Intermountain Healthcare oncologists can determine if you would benefit from oncolytic virus therapy and administer this agent. In addition, ongoing clinical trials will determine if there will be an expanded role for oncolytic viruses.
Cell Therapy
Another form of cancer immunotherapy, called cell therapy or adoptive cell transfer (ACT), involves removing immune cells from the patient, altering them genetically to help them fight cancer, multiplying them in the laboratory and then infusing them back into the patient. This type of treatment is manufactured individually for each patient and is still experimental.
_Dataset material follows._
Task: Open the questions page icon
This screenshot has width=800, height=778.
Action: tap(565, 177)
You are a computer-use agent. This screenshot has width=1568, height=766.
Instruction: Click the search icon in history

One method of cell therapy involves collecting a sample of T-cells that have permeated a patient’s tumor, called tumor-infiltrating lymphocytes (TILs). These cells are utilized because they have shown the ability to target tumor cells, but there may not be enough of them to destroy the tumor or overpower the immune suppressive signals. So, in the laboratory, TIL counts are increased and the cells are activated by treatment with immune system signaling proteins called cytokines. TILs are then infused back into the patient’s bloodstream.
Another method of cell therapy that is being actively studied is chimeric antigen receptor (CAR) T-cell therapy. This approach involves collecting a patient’s T-cells and genetically modifying them to express a protein, CAR. The population of these modified cells is grown in the laboratory and infused back into the patient. These receptors allow the modified T-cells to attach to specific proteins on the surface of cancer cells and therefore to attack the cancer cells.
Other Therapeutic Antibodies
Bispecific monoclonal antibody (BsMAb) derivatives are an alternative to cell therapy that do not require individualizing treatment for each patient. In this form of treatment, the antibodies attach to both the cancer cell and a T-cell, binding the molecular targets to simultaneously address different antigens and kill the cancer cell.
One class of therapeutic antibodies involves chemically linking antibodies to a toxic substance (e.g. a poison, a small-molecule drug, or a radioactive compound), then using the antibody portion to bind to a target molecule on the surface of the cancer cells. Once the antibody is bound to a cancer cell, the antibody is taken up by the cancer cell, which is killed by the toxic substance.
If side effects do occur in therapeutic antibody treatment, they most often happen while the drug is first delivered. Possible side effects can include fever, chills, weakness, headache, nausea, vomiting, diarrhea, low blood pressure, and rashes.